→ **Exercise goal**: From the line that holds "The width and height of the screenshot is (1142, 758)." to the end of the records, reproduce every line exactly. No pictures.

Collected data
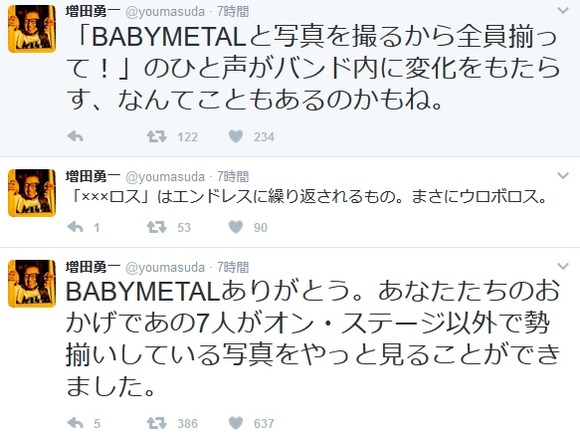The width and height of the screenshot is (580, 437).
Task: Open 増田勇一 profile from first tweet name
Action: tap(93, 11)
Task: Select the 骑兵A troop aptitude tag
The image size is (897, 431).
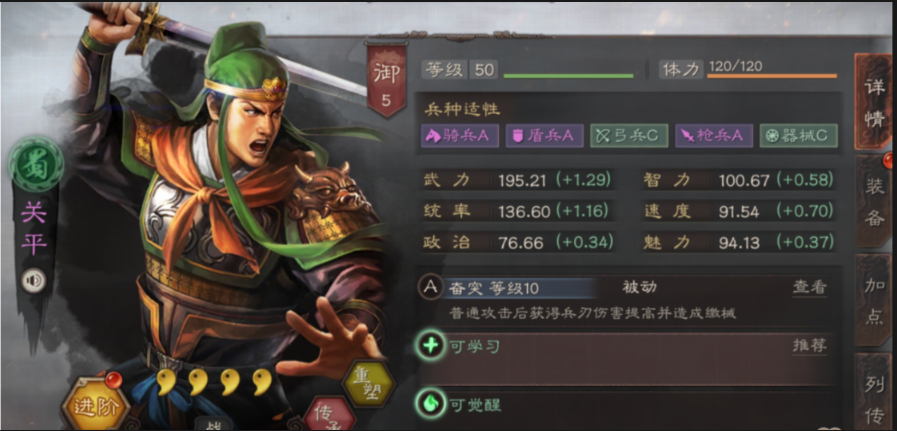Action: pyautogui.click(x=460, y=136)
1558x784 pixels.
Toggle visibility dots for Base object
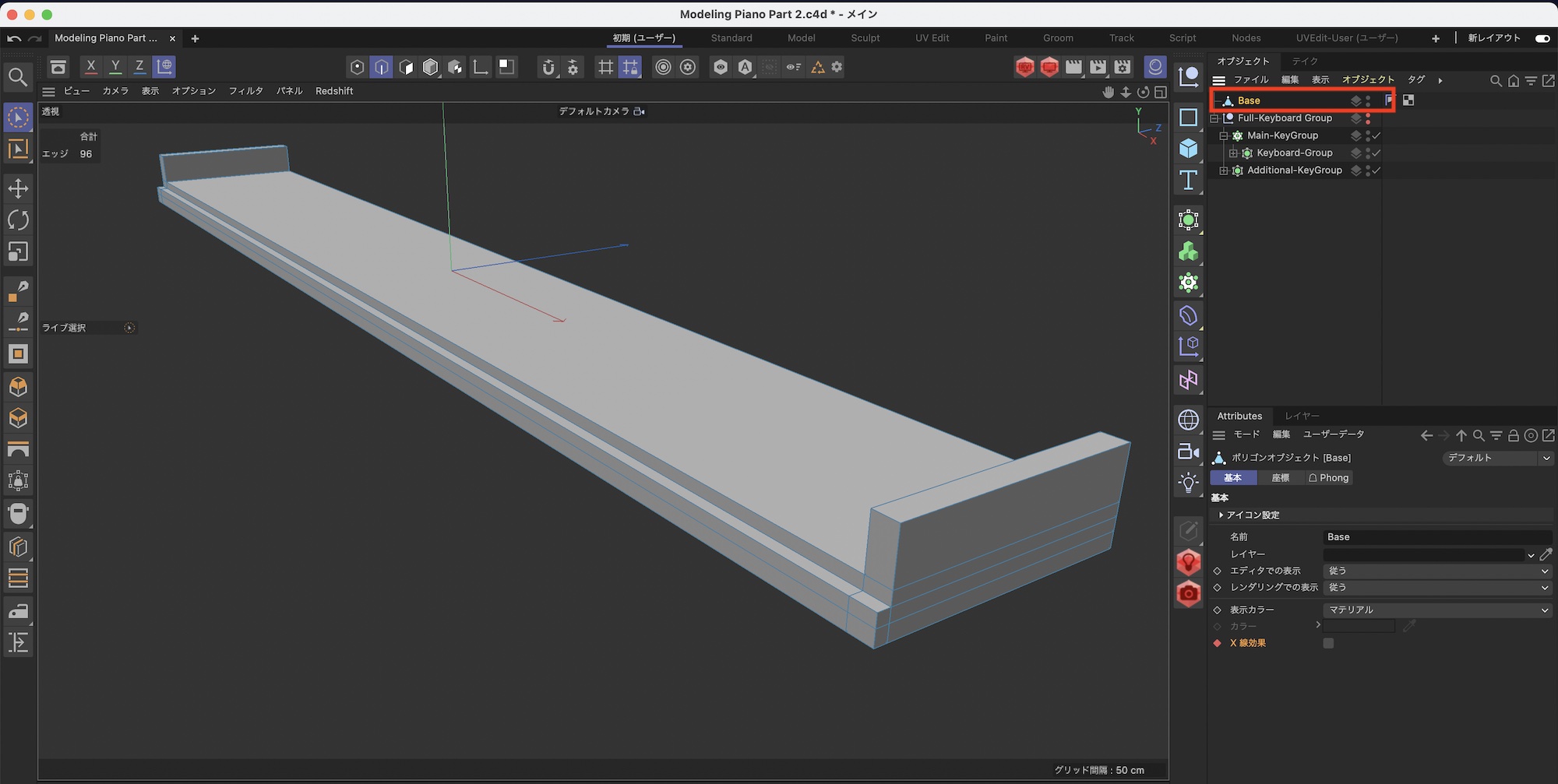click(x=1368, y=100)
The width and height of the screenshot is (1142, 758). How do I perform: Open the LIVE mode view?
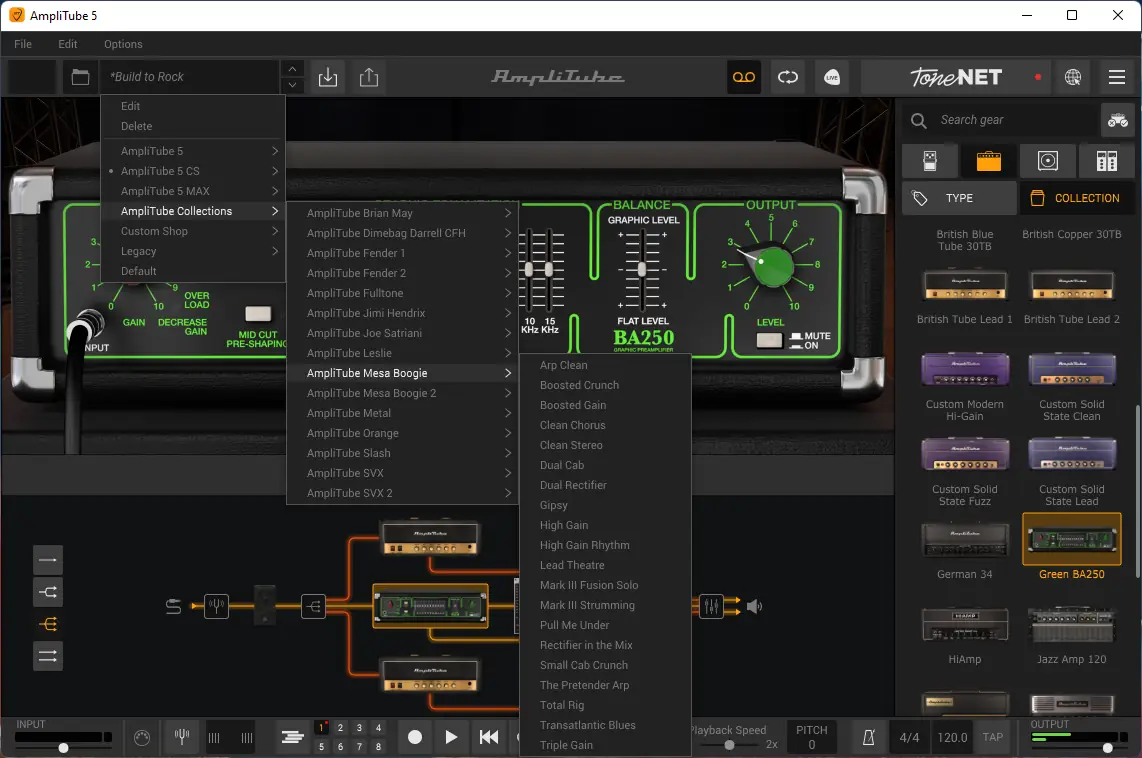831,77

→ **The answer**:
The width and height of the screenshot is (1142, 758). How do I perform: Open the LIVE mode view?
831,77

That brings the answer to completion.